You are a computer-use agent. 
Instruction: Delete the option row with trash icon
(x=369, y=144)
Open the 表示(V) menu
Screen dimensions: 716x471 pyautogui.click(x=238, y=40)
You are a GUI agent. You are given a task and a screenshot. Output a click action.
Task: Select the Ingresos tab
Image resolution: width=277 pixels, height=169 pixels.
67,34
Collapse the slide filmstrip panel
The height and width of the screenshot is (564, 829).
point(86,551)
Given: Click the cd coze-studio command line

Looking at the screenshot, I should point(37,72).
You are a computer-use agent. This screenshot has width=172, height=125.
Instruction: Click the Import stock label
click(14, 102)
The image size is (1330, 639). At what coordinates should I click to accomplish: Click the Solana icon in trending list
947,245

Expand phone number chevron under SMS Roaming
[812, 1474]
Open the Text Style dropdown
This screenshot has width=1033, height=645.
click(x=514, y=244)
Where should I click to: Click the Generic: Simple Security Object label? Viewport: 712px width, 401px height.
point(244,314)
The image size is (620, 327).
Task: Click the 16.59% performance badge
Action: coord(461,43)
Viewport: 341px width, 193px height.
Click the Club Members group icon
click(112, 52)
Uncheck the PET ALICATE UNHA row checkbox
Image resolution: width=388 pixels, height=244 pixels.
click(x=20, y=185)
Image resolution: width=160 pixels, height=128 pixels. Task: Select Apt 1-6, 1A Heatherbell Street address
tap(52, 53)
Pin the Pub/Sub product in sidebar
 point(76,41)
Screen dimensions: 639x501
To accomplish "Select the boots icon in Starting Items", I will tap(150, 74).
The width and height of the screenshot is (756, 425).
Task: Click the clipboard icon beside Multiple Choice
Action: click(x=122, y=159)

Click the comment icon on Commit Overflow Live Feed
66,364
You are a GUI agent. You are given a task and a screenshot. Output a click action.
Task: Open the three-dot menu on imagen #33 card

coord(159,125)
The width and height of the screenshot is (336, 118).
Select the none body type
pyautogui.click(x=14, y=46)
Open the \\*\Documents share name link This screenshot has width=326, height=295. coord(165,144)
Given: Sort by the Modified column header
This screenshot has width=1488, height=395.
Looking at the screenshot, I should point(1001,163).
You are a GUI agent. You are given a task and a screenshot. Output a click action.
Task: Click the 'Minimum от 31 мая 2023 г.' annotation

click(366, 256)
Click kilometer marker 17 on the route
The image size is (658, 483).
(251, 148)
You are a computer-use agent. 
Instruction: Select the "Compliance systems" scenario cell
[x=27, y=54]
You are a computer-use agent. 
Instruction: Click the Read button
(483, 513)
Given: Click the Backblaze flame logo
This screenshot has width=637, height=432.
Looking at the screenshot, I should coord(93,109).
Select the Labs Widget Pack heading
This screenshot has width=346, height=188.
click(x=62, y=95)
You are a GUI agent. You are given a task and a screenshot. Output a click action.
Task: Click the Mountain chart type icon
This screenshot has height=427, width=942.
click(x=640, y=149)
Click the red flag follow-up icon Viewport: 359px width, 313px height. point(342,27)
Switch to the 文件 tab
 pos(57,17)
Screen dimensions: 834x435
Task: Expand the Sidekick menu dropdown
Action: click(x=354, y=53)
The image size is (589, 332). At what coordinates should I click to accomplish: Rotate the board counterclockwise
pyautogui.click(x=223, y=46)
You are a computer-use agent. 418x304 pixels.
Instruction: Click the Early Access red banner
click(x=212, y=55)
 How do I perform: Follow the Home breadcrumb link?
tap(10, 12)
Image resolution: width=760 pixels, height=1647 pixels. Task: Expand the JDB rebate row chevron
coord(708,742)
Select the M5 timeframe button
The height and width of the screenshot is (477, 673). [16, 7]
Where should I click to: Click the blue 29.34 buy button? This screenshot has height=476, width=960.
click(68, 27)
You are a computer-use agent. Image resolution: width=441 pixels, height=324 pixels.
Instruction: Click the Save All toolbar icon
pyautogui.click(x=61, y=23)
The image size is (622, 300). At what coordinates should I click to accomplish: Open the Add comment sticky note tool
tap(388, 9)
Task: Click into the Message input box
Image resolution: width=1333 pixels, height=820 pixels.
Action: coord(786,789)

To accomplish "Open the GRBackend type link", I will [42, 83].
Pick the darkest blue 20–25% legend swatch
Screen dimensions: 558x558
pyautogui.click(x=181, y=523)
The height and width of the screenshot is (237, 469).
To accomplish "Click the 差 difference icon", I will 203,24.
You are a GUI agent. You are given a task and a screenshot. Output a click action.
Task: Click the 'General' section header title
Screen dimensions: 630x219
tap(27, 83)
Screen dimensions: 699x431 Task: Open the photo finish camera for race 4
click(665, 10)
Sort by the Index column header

▶ **What needs to be done**: Recreate the listing exactly, so that each entry reads as before.

▶ **Problem solution**:
You are a computer-use agent. 
Instruction: Delete the option row with trash icon
(x=369, y=144)
Open the 表示(V) menu
Screen dimensions: 716x471 pyautogui.click(x=238, y=40)
You are a GUI agent. You are given a task and a screenshot. Output a click action.
Task: Select the Ingresos tab
Image resolution: width=277 pixels, height=169 pixels.
67,34
Collapse the slide filmstrip panel
The height and width of the screenshot is (564, 829).
point(86,551)
Given: Click the cd coze-studio command line

Looking at the screenshot, I should point(37,72).
You are a computer-use agent. This screenshot has width=172, height=125.
Instruction: Click the Import stock label
click(14, 102)
The image size is (1330, 639). At what coordinates should I click to accomplish: Click the Solana icon in trending list
947,245

Expand phone number chevron under SMS Roaming
[812, 1474]
Open the Text Style dropdown
This screenshot has width=1033, height=645.
click(x=514, y=244)
Where should I click to: Click the Generic: Simple Security Object label? Viewport: 712px width, 401px height.
point(244,314)
The image size is (620, 327).
Task: Click the 16.59% performance badge
Action: coord(461,43)
Viewport: 341px width, 193px height.
Click the Club Members group icon
click(112, 52)
Uncheck the PET ALICATE UNHA row checkbox
Image resolution: width=388 pixels, height=244 pixels.
click(x=20, y=185)
Image resolution: width=160 pixels, height=128 pixels. Task: Select Apt 1-6, 1A Heatherbell Street address
tap(52, 53)
Pin the Pub/Sub product in sidebar
 point(76,41)
Screen dimensions: 639x501
To accomplish "Select the boots icon in Starting Items", I will tap(150, 74).
The width and height of the screenshot is (756, 425).
Task: Click the clipboard icon beside Multiple Choice
Action: click(x=122, y=159)

Click the comment icon on Commit Overflow Live Feed
66,364
You are a GUI agent. You are given a task and a screenshot. Output a click action.
Task: Open the three-dot menu on imagen #33 card

coord(159,125)
The width and height of the screenshot is (336, 118).
Select the none body type
pyautogui.click(x=14, y=46)
Open the \\*\Documents share name link This screenshot has width=326, height=295. coord(165,144)
Given: Sort by the Modified column header
This screenshot has width=1488, height=395.
Looking at the screenshot, I should point(1001,163).
You are a GUI agent. You are given a task and a screenshot. Output a click action.
Task: Click the 'Minimum от 31 мая 2023 г.' annotation

click(366, 256)
Click kilometer marker 17 on the route
The image size is (658, 483).
(251, 148)
You are a computer-use agent. 
Instruction: Select the "Compliance systems" scenario cell
[x=27, y=54]
You are a computer-use agent. 
Instruction: Click the Read button
(483, 513)
Given: Click the Backblaze flame logo
This screenshot has width=637, height=432.
Looking at the screenshot, I should coord(93,109).
Select the Labs Widget Pack heading
This screenshot has width=346, height=188.
click(x=62, y=95)
You are a GUI agent. You are given a task and a screenshot. Output a click action.
Task: Click the Mountain chart type icon
This screenshot has height=427, width=942.
click(x=640, y=149)
Click the red flag follow-up icon Viewport: 359px width, 313px height. point(342,27)
Switch to the 文件 tab
 pos(57,17)
Screen dimensions: 834x435
Task: Expand the Sidekick menu dropdown
Action: click(x=354, y=53)
The image size is (589, 332). At what coordinates should I click to accomplish: Rotate the board counterclockwise
pyautogui.click(x=223, y=46)
You are a computer-use agent. 418x304 pixels.
Instruction: Click the Early Access red banner
click(x=212, y=55)
 How do I perform: Follow the Home breadcrumb link?
tap(10, 12)
Image resolution: width=760 pixels, height=1647 pixels. Task: Expand the JDB rebate row chevron
coord(708,742)
Select the M5 timeframe button
The height and width of the screenshot is (477, 673). [16, 7]
Where should I click to: Click the blue 29.34 buy button? This screenshot has height=476, width=960.
click(68, 27)
You are a computer-use agent. Image resolution: width=441 pixels, height=324 pixels.
Instruction: Click the Save All toolbar icon
pyautogui.click(x=61, y=23)
The image size is (622, 300). At what coordinates should I click to accomplish: Open the Add comment sticky note tool
tap(388, 9)
Task: Click into the Message input box
Image resolution: width=1333 pixels, height=820 pixels.
Action: coord(786,789)

To accomplish "Open the GRBackend type link", I will [42, 83].
Pick the darkest blue 20–25% legend swatch
Screen dimensions: 558x558
pyautogui.click(x=181, y=523)
The height and width of the screenshot is (237, 469).
To accomplish "Click the 差 difference icon", I will 203,24.
You are a GUI agent. You are given a task and a screenshot. Output a click action.
Task: Click the 'General' section header title
Screen dimensions: 630x219
tap(27, 83)
Screen dimensions: 699x431 Task: Open the photo finish camera for race 4
click(665, 10)
Sort by the Index column header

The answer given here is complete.